Establish rules and stick to them. Don’t give in to your dog’s every whim in the house but instead have him or her do something (anything!) to earn their organic food, expensive toys and shared couch time. You can still spoil your dog. Just do so for good behavior; not pushy or demanding behavior. Barking, pawing and nudging are all demanding but so is staring. If you have tried this unsuccessfully, I find it works best if you make a plan. Rather than wait for your dog to jump on the couch and you chase him OFF; set aside a couple minutes a day to play the On & Off Game. Have your dog “sit” and “wait” then invite him on the couch. Happily say “off” and REWARD for jumping off. No need to treat for jumping on the couch, it is a reward all on it’s own. But, treating for jumping off the couch tells your dog that good things happen when he does just that.
Don’t bring out the big guns. It is very common when a dog is growling over a bone to want to bring out that particular item to practice “leave it” and “drop” it. However, training is practicing cues in a setting where the dog can be successful. If your dog is lunging and baring teeth over a bone; it is not practice to try a “drop” with that bone. Build up skills with other items first and always use common sense. I like to build strong “leave it” and “drop” daily with easy items before even getting close to more serious items to prevent any injury.

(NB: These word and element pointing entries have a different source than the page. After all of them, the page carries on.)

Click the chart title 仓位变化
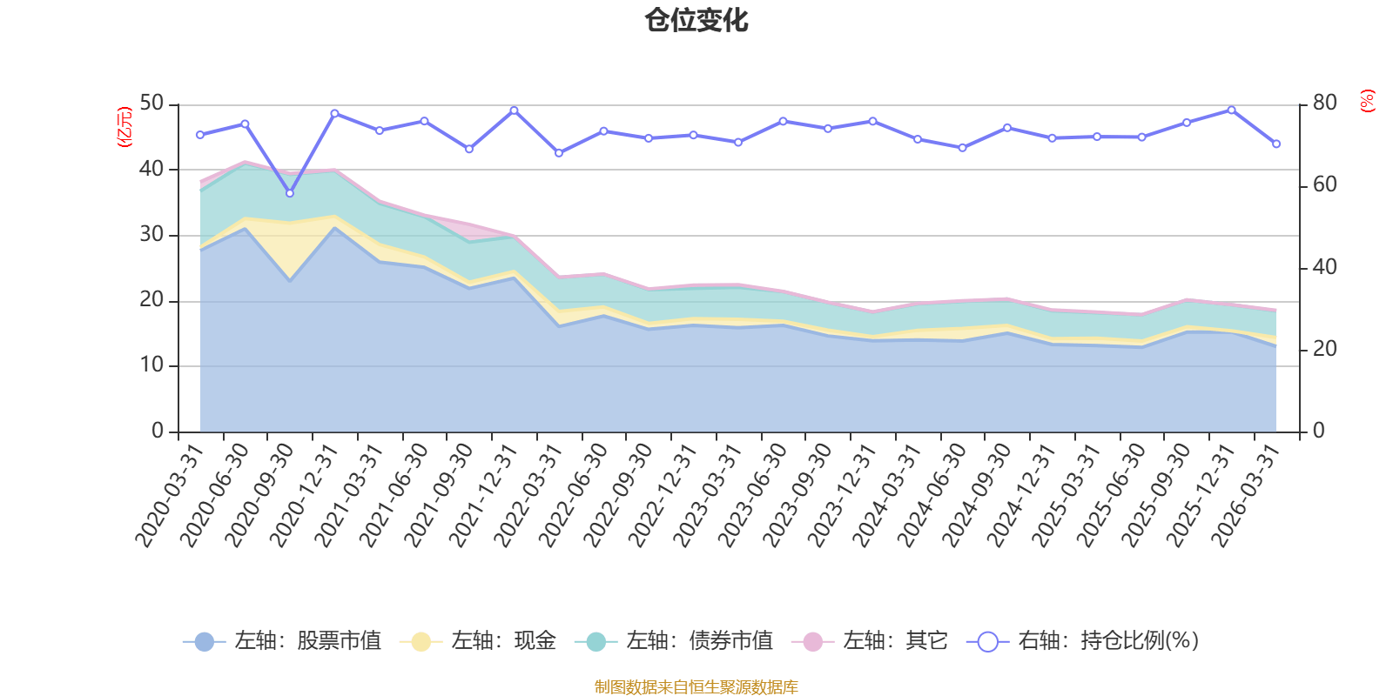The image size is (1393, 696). click(696, 20)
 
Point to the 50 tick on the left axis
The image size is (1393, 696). click(151, 103)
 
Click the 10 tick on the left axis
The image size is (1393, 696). click(151, 365)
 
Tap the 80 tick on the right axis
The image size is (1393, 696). click(1324, 103)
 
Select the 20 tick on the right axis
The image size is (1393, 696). click(1324, 349)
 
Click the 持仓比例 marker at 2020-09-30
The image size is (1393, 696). click(290, 193)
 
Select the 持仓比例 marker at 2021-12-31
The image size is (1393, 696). click(514, 110)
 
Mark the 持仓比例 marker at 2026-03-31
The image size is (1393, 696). click(1276, 144)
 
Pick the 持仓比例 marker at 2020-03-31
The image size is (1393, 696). click(200, 135)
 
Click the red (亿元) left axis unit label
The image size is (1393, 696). click(124, 127)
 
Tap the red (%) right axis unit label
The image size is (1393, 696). click(1367, 101)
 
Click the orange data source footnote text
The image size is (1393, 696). click(696, 687)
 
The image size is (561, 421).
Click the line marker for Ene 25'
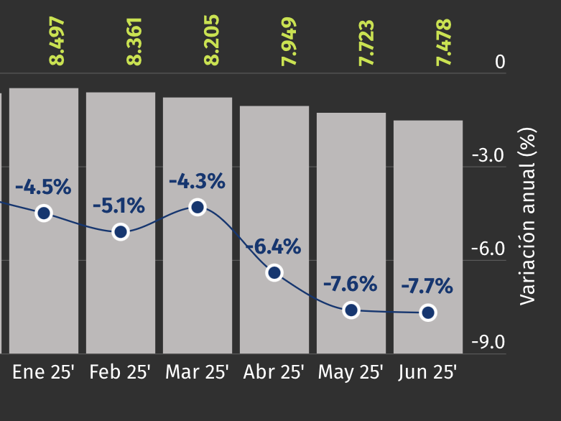coord(44,213)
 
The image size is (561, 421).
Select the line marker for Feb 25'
coord(121,231)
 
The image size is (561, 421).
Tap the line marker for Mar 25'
coord(198,207)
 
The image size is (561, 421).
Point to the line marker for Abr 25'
coord(274,272)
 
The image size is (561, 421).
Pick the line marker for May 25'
coord(351,310)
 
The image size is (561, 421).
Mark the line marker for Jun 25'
coord(428,312)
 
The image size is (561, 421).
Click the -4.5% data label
coord(44,188)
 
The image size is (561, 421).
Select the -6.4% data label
coord(273,247)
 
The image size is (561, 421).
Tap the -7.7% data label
coord(427,287)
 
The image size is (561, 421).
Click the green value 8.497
coord(57,42)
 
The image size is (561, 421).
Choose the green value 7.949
coord(289,42)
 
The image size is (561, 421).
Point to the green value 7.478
coord(444,42)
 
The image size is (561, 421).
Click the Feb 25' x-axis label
coord(120,372)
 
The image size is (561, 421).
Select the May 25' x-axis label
coord(351,372)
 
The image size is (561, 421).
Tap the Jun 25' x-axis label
coord(427,372)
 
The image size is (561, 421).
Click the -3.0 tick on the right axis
coord(488,156)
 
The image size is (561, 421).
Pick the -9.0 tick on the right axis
coord(488,342)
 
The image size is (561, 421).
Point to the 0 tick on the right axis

Teach your dog that good things happen. You can stick your hand in a VERY young puppy’s food bowl (four months and younger). However, if your dog is older than that AND growling over food, do not stick your hands in their food while they are eating! You are doing exactly what your dog is terrified you will do…steal their food. Instead, before putting the bowl down take half of the food and sit it on your kitchen counter. Have your dog “sit” and “wait” before placing the other half on the ground. As he is eating, toss a piece in and walk away. Repeat and keep yourself at a nice distance to prevent ANY tension. Remember you are teaching your dog to LOVE you coming towards the bowl, not become defensive.
Resources can change and growling is a last resort for many dogs. Educate yourself on what your dog is trying to communicate to prevent putting him or you in this awful position and practice your training everyday so your dog learns it’s fun to look to you.